LlamaIndex Discord ▷ #ai-discussion (1 messages):

  • Diving into Advanced RAG Techniques: User @andysingal shared a Medium post detailing a collaboration between LlamaIndex and Together.ai’s Long Text Embedding to enhance information retrieval. This partnership promises a world where information is not only easily accessible but also intelligently organized and integrated.

Links mentioned:

Advanced RAG with LlamaIndex & Together.ai’s Embedding: Ankush k Singal

,

Skunkworks AI ▷ #general (18 messages🔥):

  • Token Monster and Model Training Queries: @indietechie inquired about experiences with using Token Monster for tokenizer training in conjunction with Mistral/Llama. @stereoplegic clarified that Token Monster can replace Hugging Face (HF) tokenizers entirely and utilizes a LLaMa vocabulary.
  • Self-rewarding Model Implementation Buzz: .interstellarninja shared links to a self-rewarding language model implementation by @Geronimo_AI on GitHub and the related Meta paper page on Hugging Face, which had been experimented with by @yikesawjeez in the basementagi lab.
  • Insights on Token Recursion and Numerical Encoding: @stereoplegic initiated a discussion on token recursion and represented a concept of “numcode” tokens for better mathematical comprehension, also speculating on mapping existing vocabularies to this system. However, they also noted a separate implementation using single-digit tokens that reduced textual generalization.
  • Lucid Rains Implements Self-Rewarding Framework: @teknium pointed out that Lucid Rains has created an implementation of a self-rewarding language model in PyTorch, available on GitHub. @yikesawjeez highlighted the quick response time of the developer to new concepts.
  • Exploring Low-Compute Training Strategies: @yikesawjeez and @.mrfoo found it interesting that an implementation using adapters and Lora’s was put forward due to low compute availability, suggesting that such an approach could be a practical alternative for resource-constrained environments.

Links mentioned:

LLM Perf Enthusiasts AI ▷ #embeddings (1 messages):

  • Query on 8-bit Quantized Embedding Models: User @robhaisfield inquired about experiences with 8-bit quantized embedding models and is seeking insights on how their performance compares to regular embedding models. No responses or further discussion followed.

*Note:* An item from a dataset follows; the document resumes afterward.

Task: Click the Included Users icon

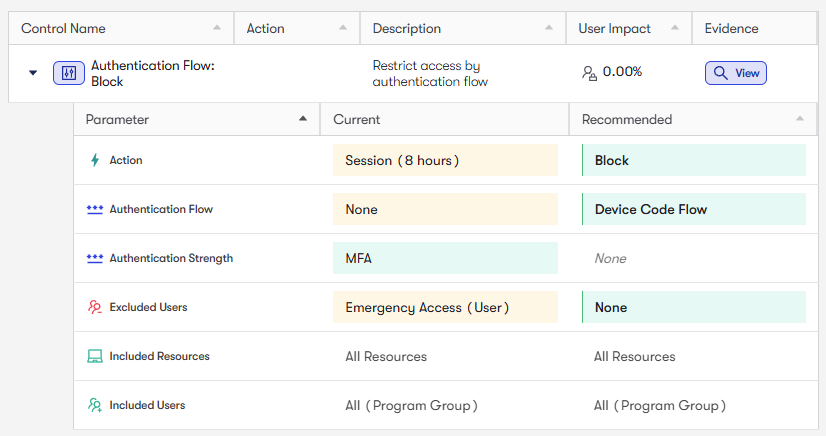Action: pos(95,405)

LLM Perf Enthusiasts AI ▷ #feedback-meta (2 messages):

  • Channel for Sharing AI Experiments: User @degtrdg proposed creating a share channel for users to post and discuss their AI experiments in one dedicated place. This idea gained support, as exemplified by @thebaghdaddy who replied with enthusiasm, calling the idea “sick”. ,

Alignment Lab AI ▷ #general-chat (1 messages):

indietechie: Anyone with experience using token monster for training a tokenizer?


Alignment Lab AI ▷ #oo (1 messages):

bumingqiu: I have

YAIG (a16z Infra) ▷ #ai-ml (1 messages):

  • Regulatory Evasion via Contracts: User @unquiet9796 mentioned that larger organizations often negotiate terms into their contracts that minimize regulatory costs, suggesting this as a strategy to get regulators off their backs.